TASK DIRECTIONS: Pull out everything in the material below, from its first line down to the line containing "Action: [853, 429]", both ends included, and reproduce those lines without any change.

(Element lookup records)
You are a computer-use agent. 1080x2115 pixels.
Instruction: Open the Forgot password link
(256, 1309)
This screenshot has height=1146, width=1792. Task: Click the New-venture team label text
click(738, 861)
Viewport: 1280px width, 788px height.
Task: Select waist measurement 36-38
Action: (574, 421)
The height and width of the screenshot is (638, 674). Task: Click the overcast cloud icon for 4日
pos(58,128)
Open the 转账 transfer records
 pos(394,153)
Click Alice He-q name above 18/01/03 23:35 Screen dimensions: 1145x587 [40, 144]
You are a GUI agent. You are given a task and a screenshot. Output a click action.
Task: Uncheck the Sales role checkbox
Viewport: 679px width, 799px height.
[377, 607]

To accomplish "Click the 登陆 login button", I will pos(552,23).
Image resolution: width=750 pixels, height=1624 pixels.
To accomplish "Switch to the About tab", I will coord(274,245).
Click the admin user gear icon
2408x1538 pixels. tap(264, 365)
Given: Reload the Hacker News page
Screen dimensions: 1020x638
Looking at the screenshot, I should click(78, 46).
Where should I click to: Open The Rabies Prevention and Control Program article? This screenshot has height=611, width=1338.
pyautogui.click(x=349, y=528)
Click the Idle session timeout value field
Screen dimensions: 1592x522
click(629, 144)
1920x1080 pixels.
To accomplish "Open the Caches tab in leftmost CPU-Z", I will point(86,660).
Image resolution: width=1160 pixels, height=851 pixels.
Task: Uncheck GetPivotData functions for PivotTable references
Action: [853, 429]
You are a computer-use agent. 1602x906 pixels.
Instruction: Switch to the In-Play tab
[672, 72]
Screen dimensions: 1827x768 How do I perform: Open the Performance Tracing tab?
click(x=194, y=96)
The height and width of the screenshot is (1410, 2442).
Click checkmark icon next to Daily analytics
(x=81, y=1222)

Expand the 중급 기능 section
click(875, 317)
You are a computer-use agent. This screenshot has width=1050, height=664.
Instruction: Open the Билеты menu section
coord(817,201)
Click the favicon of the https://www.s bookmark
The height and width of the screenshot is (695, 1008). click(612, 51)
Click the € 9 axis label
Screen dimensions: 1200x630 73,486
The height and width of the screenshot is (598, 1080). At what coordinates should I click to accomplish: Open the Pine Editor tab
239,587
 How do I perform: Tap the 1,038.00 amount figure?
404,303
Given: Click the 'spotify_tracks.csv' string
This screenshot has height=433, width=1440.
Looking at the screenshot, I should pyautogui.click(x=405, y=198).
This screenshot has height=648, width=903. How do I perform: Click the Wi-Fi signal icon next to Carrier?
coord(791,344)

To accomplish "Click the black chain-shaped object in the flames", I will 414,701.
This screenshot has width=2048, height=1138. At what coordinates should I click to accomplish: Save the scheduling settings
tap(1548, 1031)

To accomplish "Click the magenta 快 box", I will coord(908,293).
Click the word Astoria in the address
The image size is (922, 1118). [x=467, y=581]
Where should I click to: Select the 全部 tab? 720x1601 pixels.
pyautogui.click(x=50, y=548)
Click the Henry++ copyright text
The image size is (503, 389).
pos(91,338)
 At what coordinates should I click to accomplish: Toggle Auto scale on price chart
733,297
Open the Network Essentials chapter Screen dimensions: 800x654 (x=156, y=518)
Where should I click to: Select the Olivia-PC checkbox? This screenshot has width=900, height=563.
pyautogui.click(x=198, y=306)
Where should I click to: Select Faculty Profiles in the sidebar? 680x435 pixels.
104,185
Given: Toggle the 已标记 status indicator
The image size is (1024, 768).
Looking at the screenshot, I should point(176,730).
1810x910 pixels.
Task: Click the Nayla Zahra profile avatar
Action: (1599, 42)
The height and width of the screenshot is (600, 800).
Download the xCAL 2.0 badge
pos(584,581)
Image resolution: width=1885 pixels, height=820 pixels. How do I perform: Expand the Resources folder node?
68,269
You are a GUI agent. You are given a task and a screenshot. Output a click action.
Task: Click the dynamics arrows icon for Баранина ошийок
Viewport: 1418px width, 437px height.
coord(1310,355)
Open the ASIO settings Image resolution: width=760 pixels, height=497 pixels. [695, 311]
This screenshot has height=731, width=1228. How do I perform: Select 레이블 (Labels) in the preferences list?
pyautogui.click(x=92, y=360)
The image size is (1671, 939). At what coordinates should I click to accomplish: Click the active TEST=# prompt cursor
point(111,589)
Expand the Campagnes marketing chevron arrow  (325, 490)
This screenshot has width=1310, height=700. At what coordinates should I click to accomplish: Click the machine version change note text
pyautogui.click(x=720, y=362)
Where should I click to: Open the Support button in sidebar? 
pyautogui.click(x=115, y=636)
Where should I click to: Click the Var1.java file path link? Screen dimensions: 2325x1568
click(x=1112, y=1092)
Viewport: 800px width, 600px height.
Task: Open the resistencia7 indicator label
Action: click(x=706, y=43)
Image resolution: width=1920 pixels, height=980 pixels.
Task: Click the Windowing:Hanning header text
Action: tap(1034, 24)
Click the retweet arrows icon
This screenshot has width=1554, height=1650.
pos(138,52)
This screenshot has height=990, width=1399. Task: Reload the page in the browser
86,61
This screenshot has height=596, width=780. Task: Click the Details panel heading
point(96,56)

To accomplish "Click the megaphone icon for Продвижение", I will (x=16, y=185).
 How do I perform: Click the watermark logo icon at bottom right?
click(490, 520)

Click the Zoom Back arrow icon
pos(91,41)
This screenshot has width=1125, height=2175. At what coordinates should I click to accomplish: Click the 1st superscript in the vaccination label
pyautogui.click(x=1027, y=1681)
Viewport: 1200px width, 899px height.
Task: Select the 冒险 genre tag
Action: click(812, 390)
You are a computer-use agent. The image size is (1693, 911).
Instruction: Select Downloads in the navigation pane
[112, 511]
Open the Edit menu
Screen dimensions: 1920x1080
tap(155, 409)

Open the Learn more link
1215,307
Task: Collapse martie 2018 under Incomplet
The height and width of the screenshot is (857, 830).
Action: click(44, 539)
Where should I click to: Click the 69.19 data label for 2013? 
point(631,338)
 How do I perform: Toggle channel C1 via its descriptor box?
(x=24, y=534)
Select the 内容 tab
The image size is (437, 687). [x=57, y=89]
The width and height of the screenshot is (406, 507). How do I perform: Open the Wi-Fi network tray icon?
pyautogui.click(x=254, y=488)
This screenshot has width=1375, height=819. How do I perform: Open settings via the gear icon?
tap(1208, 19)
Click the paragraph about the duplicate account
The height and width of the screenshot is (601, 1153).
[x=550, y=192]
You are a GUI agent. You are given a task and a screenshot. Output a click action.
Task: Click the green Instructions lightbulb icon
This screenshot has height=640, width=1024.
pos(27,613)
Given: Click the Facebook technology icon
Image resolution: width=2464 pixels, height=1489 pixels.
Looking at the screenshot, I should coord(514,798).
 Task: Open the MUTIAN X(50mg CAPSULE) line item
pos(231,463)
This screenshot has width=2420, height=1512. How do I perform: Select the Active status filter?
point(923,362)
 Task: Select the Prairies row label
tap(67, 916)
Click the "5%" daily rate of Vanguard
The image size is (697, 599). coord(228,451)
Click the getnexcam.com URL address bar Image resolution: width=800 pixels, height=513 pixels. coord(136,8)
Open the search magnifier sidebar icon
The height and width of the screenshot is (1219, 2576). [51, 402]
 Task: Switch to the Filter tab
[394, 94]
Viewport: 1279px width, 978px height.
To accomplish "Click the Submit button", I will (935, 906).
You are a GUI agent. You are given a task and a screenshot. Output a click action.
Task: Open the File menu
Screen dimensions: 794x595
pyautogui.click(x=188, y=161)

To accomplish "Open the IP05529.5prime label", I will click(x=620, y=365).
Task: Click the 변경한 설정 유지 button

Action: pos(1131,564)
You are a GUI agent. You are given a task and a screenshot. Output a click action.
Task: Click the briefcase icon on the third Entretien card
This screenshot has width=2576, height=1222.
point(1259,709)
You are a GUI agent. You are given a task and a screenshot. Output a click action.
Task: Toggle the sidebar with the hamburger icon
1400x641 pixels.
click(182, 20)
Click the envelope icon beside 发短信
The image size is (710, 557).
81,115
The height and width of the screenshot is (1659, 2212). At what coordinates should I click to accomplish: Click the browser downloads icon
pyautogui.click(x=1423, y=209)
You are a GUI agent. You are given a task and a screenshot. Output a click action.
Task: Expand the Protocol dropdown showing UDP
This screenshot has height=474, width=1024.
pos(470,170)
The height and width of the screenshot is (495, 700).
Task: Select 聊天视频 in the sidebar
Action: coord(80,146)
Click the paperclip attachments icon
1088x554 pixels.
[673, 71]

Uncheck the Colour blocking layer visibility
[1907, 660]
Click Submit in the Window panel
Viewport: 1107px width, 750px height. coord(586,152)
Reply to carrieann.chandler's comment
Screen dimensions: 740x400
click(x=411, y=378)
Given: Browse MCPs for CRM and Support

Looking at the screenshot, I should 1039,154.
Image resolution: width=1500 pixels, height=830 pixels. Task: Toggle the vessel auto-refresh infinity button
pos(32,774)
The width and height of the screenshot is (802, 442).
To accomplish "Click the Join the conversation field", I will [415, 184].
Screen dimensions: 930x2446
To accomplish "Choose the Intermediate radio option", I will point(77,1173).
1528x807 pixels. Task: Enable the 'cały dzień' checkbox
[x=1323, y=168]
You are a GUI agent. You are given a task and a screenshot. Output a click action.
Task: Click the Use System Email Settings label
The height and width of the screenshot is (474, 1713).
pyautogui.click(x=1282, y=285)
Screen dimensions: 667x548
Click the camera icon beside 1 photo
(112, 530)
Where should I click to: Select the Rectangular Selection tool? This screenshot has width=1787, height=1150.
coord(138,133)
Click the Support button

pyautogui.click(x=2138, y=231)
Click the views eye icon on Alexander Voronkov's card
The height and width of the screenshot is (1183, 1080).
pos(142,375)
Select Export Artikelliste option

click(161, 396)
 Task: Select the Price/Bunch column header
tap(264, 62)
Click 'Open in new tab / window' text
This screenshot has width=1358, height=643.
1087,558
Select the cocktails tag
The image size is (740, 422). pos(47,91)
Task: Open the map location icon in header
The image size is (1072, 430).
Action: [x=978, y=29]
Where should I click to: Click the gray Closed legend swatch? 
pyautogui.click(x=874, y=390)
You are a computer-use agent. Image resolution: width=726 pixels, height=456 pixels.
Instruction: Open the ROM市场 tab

FINAL RESULT:
You are a computer-use agent. 1080x2115 pixels.
Instruction: Open the Forgot password link
(256, 1309)
This screenshot has height=1146, width=1792. Task: Click the New-venture team label text
click(738, 861)
Viewport: 1280px width, 788px height.
Task: Select waist measurement 36-38
Action: (574, 421)
The height and width of the screenshot is (638, 674). Task: Click the overcast cloud icon for 4日
pos(58,128)
Open the 转账 transfer records
 pos(394,153)
Click Alice He-q name above 18/01/03 23:35 Screen dimensions: 1145x587 [40, 144]
You are a GUI agent. You are given a task and a screenshot. Output a click action.
Task: Uncheck the Sales role checkbox
Viewport: 679px width, 799px height.
[377, 607]

To accomplish "Click the 登陆 login button", I will pos(552,23).
Image resolution: width=750 pixels, height=1624 pixels.
To accomplish "Switch to the About tab", I will coord(274,245).
Click the admin user gear icon
2408x1538 pixels. tap(264, 365)
Given: Reload the Hacker News page
Screen dimensions: 1020x638
Looking at the screenshot, I should click(78, 46).
Where should I click to: Open The Rabies Prevention and Control Program article? This screenshot has height=611, width=1338.
pyautogui.click(x=349, y=528)
Click the Idle session timeout value field
Screen dimensions: 1592x522
click(629, 144)
1920x1080 pixels.
To accomplish "Open the Caches tab in leftmost CPU-Z", I will point(86,660).
Image resolution: width=1160 pixels, height=851 pixels.
Task: Uncheck GetPivotData functions for PivotTable references
Action: [853, 429]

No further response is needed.